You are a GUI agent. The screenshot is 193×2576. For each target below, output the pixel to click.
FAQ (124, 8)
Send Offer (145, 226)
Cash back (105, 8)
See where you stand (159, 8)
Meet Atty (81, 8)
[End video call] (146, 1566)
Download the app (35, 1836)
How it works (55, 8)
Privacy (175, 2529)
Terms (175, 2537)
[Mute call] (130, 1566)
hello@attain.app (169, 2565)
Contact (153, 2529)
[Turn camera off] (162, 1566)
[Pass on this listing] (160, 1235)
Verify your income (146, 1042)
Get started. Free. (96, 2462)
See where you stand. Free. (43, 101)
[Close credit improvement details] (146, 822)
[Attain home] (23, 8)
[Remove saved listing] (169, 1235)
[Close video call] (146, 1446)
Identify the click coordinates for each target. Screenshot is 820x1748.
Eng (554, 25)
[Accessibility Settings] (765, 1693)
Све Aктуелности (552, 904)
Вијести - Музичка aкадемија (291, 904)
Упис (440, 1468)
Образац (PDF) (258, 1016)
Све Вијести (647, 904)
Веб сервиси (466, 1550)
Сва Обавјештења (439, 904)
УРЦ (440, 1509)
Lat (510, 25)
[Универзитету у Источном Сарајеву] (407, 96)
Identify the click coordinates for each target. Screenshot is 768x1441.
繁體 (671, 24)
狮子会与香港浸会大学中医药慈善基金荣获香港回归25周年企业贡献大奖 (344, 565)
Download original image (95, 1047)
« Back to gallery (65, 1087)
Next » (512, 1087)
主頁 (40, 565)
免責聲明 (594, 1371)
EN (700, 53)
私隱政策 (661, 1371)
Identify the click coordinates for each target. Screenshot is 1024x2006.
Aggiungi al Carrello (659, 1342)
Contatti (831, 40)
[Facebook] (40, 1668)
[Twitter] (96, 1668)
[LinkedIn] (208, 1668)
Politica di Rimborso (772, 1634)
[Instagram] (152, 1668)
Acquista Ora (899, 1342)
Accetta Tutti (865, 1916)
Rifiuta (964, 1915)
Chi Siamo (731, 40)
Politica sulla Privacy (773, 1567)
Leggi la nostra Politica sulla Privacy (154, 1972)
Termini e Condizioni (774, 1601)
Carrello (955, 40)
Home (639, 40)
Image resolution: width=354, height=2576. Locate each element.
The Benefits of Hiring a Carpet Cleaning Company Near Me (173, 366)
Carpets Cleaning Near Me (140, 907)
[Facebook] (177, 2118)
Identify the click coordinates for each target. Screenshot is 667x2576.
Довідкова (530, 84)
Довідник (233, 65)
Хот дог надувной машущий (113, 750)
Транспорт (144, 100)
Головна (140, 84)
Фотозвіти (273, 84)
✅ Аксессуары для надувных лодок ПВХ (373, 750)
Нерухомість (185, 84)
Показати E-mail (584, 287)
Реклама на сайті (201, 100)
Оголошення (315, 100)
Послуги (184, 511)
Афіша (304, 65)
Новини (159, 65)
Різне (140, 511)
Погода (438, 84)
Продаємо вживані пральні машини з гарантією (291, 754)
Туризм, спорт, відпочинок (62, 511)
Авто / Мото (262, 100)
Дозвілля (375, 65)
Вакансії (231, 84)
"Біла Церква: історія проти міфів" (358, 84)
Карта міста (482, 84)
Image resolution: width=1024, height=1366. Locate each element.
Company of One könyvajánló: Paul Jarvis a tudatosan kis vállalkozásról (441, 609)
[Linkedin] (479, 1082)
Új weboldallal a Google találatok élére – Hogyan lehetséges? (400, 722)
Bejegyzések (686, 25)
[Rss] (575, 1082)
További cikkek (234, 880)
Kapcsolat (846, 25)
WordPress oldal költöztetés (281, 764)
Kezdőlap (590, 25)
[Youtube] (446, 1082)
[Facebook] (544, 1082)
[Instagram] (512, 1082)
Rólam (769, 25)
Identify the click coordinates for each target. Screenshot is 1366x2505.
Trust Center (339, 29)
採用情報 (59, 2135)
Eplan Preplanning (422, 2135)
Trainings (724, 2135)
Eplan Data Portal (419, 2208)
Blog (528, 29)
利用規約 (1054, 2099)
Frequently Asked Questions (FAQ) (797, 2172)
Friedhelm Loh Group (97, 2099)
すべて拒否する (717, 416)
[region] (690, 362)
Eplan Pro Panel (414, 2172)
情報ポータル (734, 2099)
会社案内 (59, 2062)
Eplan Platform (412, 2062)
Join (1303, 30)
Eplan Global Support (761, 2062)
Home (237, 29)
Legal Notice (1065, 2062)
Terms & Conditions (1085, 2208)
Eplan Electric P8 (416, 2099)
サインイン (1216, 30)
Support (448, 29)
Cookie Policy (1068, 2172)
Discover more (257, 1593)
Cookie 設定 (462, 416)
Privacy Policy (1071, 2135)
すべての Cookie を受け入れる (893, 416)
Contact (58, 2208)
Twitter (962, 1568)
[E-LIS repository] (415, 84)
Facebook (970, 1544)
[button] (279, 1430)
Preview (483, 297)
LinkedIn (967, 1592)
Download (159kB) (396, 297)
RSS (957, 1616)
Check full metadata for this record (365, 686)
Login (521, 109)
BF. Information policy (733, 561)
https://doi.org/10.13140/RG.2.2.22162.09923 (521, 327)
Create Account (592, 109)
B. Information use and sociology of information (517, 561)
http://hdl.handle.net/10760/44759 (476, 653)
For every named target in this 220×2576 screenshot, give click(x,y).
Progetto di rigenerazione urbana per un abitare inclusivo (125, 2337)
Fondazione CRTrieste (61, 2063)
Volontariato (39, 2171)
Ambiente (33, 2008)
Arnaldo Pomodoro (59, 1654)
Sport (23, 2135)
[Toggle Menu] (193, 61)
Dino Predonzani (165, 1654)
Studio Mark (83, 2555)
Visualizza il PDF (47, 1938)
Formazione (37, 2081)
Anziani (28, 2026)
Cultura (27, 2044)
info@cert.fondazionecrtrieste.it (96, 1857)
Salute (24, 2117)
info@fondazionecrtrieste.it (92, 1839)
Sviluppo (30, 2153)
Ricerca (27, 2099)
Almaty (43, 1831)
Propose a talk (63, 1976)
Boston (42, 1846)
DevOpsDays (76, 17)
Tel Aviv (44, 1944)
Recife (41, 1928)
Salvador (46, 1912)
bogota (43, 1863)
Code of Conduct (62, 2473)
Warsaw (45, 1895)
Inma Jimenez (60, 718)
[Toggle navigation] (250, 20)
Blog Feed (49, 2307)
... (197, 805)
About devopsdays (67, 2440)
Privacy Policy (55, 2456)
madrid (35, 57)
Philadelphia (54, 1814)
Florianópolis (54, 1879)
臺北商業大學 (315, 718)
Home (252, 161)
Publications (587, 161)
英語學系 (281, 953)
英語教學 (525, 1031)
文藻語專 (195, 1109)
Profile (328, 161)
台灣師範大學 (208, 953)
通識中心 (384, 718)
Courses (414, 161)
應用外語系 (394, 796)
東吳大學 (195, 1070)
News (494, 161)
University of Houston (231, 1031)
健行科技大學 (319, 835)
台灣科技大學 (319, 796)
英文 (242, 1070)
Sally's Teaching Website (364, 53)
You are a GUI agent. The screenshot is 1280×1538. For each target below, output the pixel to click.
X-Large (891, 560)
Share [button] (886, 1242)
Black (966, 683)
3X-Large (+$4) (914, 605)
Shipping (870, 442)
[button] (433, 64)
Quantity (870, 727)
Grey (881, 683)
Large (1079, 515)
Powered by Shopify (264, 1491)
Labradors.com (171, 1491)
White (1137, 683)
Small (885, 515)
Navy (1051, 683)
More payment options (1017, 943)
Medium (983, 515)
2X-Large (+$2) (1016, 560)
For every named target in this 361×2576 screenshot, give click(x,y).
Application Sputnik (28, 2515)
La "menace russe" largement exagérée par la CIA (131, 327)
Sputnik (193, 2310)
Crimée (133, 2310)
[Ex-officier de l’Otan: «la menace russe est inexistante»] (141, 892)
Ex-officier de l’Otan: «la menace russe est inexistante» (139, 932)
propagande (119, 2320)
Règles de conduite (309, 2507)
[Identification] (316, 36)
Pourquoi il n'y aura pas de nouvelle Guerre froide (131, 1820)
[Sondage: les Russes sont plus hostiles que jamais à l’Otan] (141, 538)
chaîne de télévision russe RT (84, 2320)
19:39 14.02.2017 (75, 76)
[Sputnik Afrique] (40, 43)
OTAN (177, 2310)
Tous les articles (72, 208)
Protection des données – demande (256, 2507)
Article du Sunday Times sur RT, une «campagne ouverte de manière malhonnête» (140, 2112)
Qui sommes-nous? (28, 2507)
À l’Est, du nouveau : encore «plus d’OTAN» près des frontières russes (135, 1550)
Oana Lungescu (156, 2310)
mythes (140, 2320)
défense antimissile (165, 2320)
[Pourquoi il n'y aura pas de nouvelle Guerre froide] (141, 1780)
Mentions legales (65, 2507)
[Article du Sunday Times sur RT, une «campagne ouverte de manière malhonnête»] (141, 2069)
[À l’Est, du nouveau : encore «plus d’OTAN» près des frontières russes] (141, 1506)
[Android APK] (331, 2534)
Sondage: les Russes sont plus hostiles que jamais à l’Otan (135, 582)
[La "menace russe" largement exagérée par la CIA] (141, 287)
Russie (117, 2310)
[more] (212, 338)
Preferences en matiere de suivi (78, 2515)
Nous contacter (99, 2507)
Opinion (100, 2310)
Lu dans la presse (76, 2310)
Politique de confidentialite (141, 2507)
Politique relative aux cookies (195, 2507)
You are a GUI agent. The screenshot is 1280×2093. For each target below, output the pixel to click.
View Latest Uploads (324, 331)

_ _ _

Once you have identified the lines above that contain "nouveau", copy each of them.

À l’Est, du nouveau : encore «plus d’OTAN» près des frontières russes (135, 1550)
[À l’Est, du nouveau : encore «plus d’OTAN» près des frontières russes] (141, 1506)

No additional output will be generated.